[Collected data entries]
+++
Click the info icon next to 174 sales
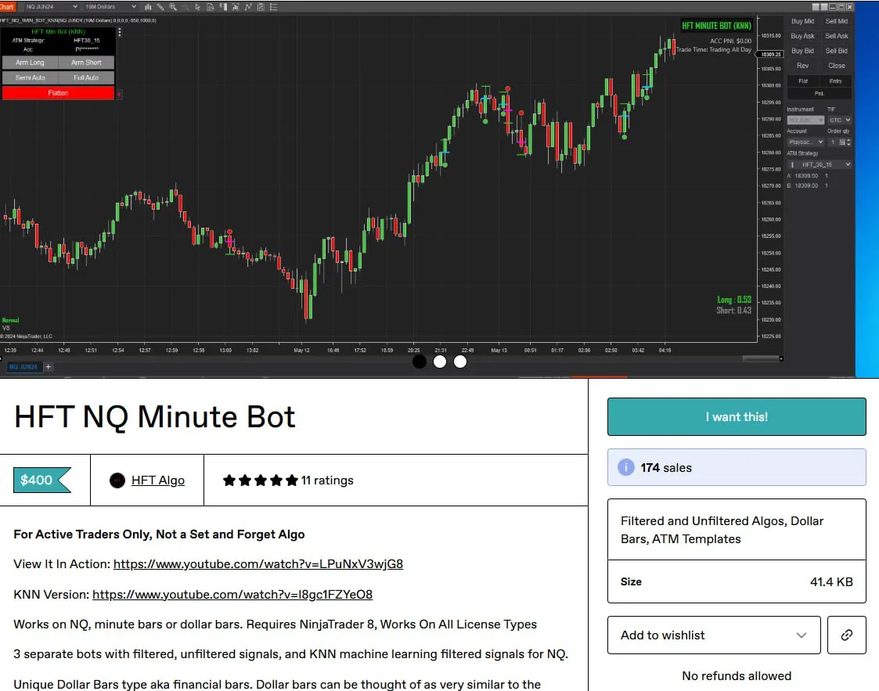The width and height of the screenshot is (879, 691). 625,466
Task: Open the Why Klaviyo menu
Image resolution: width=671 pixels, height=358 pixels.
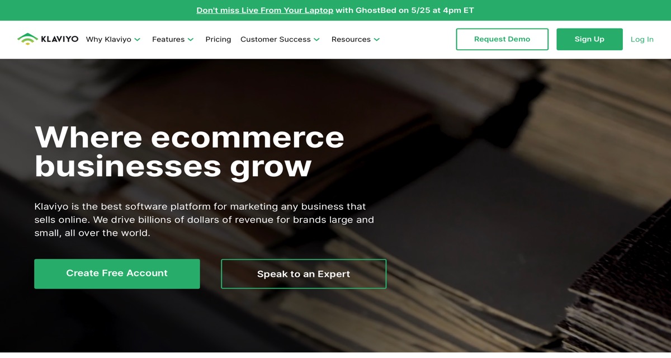Action: click(x=108, y=39)
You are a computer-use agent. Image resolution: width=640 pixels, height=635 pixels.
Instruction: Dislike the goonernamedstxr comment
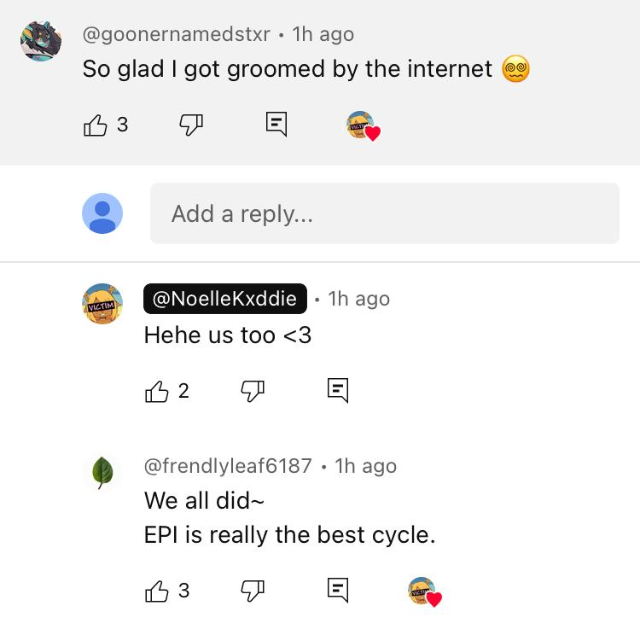190,125
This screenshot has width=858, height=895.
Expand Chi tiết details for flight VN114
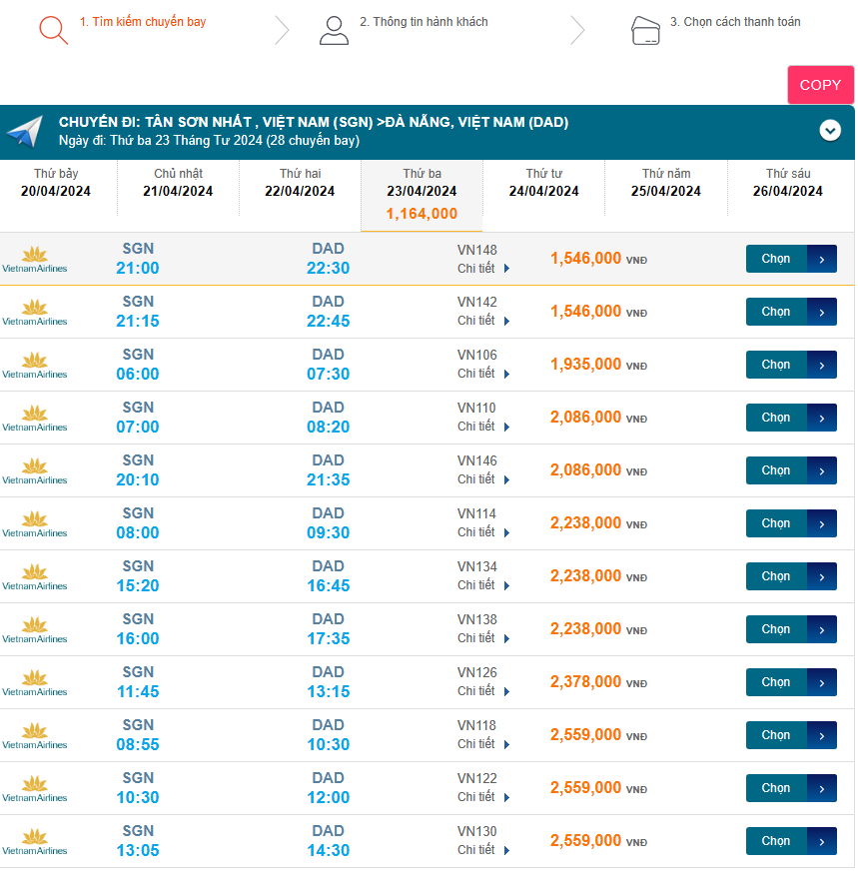coord(483,532)
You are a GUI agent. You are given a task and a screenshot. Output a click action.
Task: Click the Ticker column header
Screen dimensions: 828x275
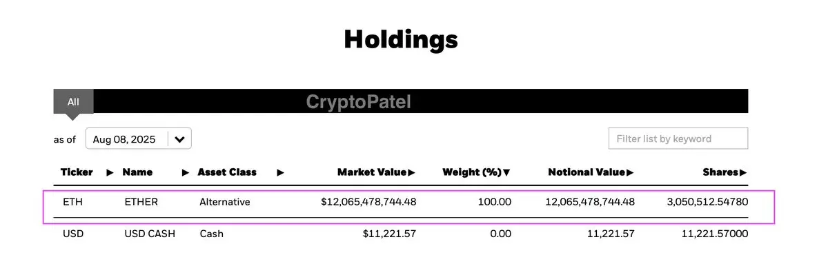click(77, 172)
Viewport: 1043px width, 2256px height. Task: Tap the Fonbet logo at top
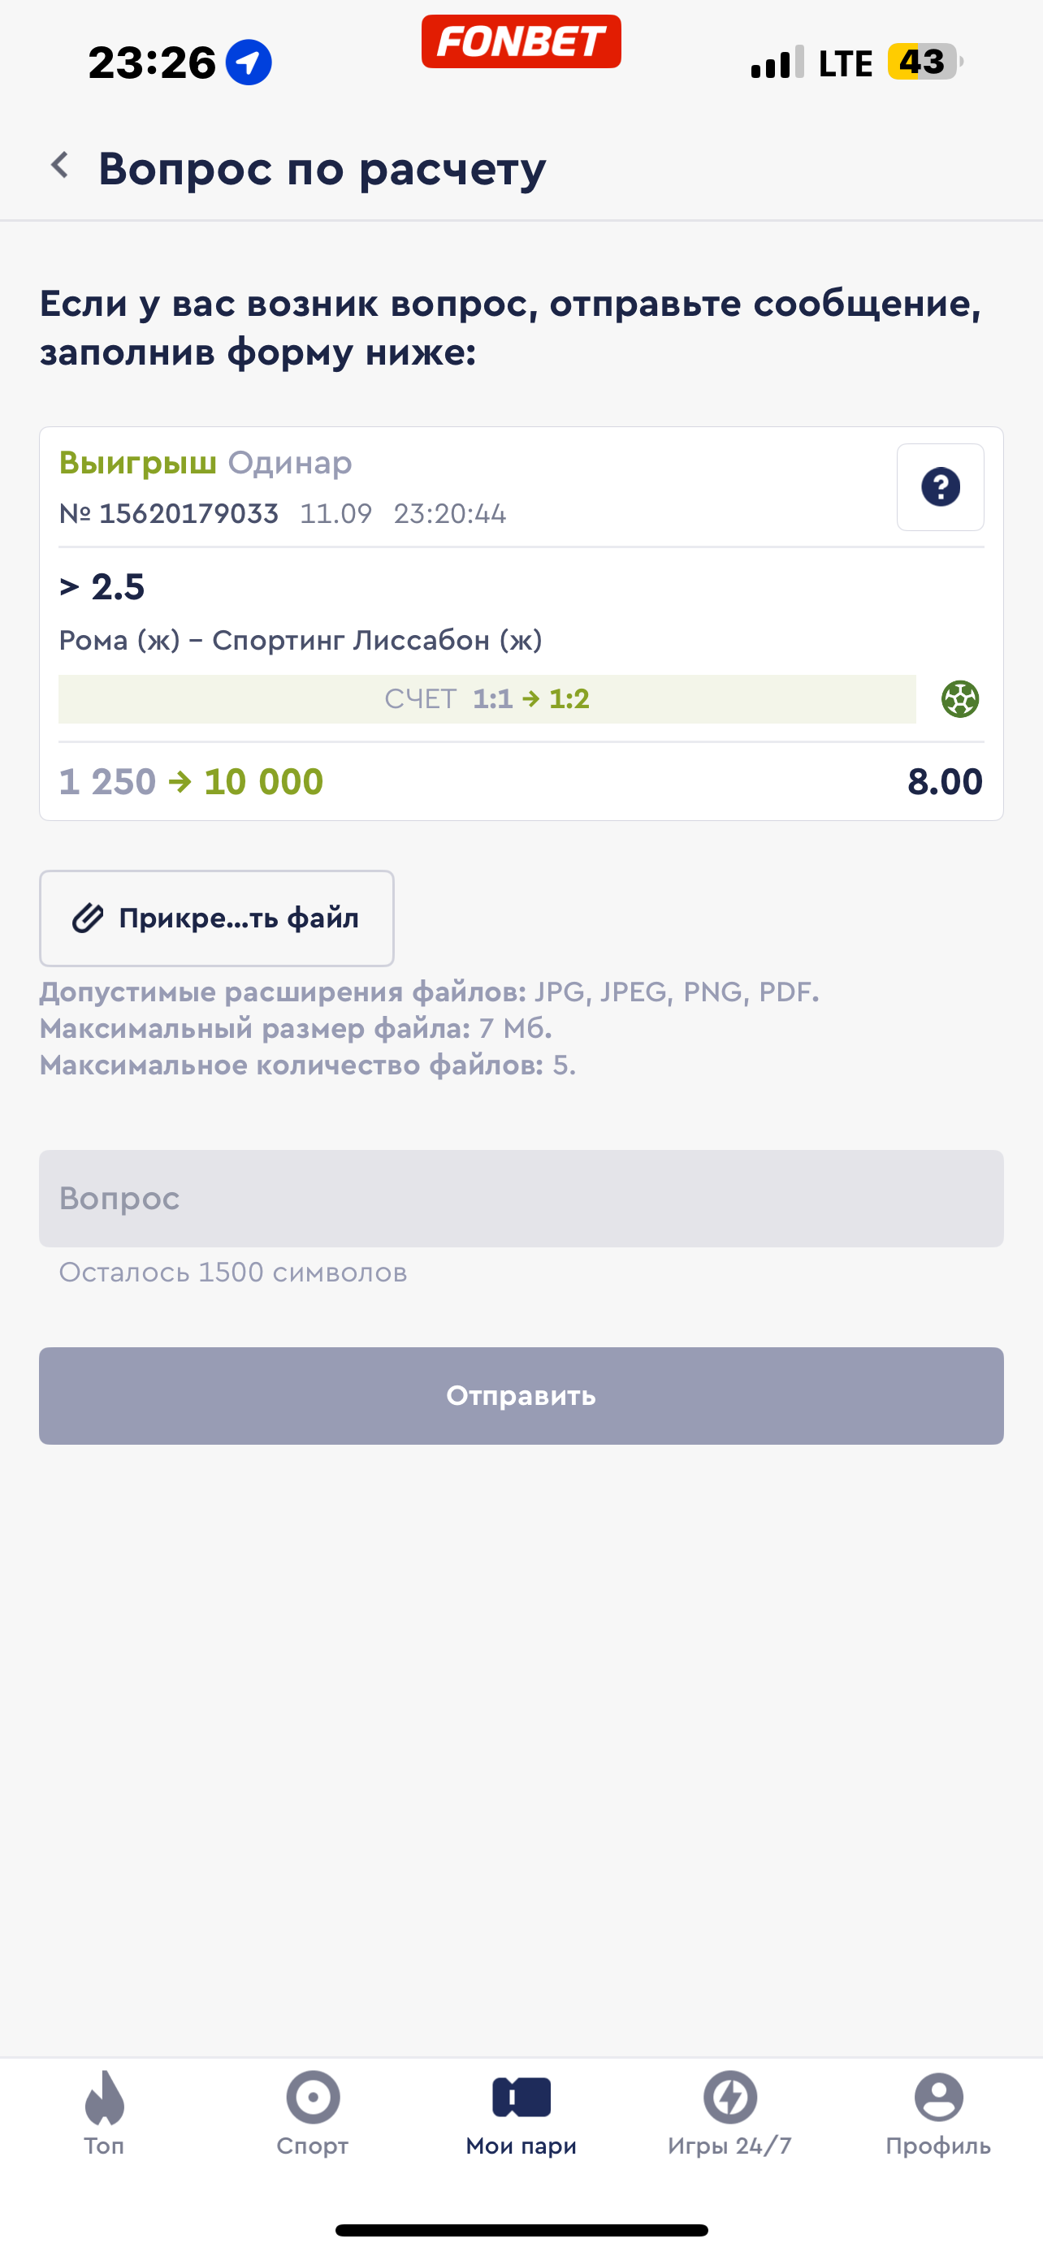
+++
▶ [THE TASK] Leave out all pictures and retype precisely the lines that run from the line containing "You are a GUI" to the last line of the records.

▶ [RESPONSE TO THE EXERCISE]
You are a GUI agent. You are given a task and a screenshot. Output a click action.
Task: Click the Ticker column header
Screen dimensions: 828x275
click(77, 172)
Viewport: 1043px width, 2256px height. Task: Tap the Fonbet logo at top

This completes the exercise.